## REQUIREMENT
Can you return the records below exactly as they stand, but only from the first line through the one with "You are a computer-use agent. Screen"?

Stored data
━━━━━━━━━━━━━━━━

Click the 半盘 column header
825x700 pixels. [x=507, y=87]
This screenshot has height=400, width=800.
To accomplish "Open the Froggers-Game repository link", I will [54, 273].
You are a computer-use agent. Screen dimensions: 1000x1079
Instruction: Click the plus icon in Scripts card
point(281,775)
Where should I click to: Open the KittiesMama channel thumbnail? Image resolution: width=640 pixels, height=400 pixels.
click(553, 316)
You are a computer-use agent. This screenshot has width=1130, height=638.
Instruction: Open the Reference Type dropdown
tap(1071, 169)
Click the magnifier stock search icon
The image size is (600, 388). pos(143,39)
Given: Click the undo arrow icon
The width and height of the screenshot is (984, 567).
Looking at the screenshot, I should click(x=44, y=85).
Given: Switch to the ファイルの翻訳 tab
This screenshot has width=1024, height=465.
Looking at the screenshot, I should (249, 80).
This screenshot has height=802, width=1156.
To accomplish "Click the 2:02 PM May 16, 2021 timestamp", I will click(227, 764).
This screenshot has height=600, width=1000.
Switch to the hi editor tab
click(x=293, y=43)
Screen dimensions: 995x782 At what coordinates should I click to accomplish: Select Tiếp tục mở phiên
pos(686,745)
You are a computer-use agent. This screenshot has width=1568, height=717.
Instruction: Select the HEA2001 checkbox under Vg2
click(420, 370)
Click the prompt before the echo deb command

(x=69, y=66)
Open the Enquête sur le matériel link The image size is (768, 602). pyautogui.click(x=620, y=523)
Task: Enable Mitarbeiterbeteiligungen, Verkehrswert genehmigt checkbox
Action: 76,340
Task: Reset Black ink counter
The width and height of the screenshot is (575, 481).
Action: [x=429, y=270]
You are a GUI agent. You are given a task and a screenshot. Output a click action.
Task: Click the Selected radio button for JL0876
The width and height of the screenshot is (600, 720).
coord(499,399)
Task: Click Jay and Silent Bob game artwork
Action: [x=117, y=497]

━━━━━━━━━━━━━━━━

## PROBLEM SOLUTION
Click the 半盘 column header
825x700 pixels. [x=507, y=87]
This screenshot has height=400, width=800.
To accomplish "Open the Froggers-Game repository link", I will [54, 273].
You are a computer-use agent. Screen dimensions: 1000x1079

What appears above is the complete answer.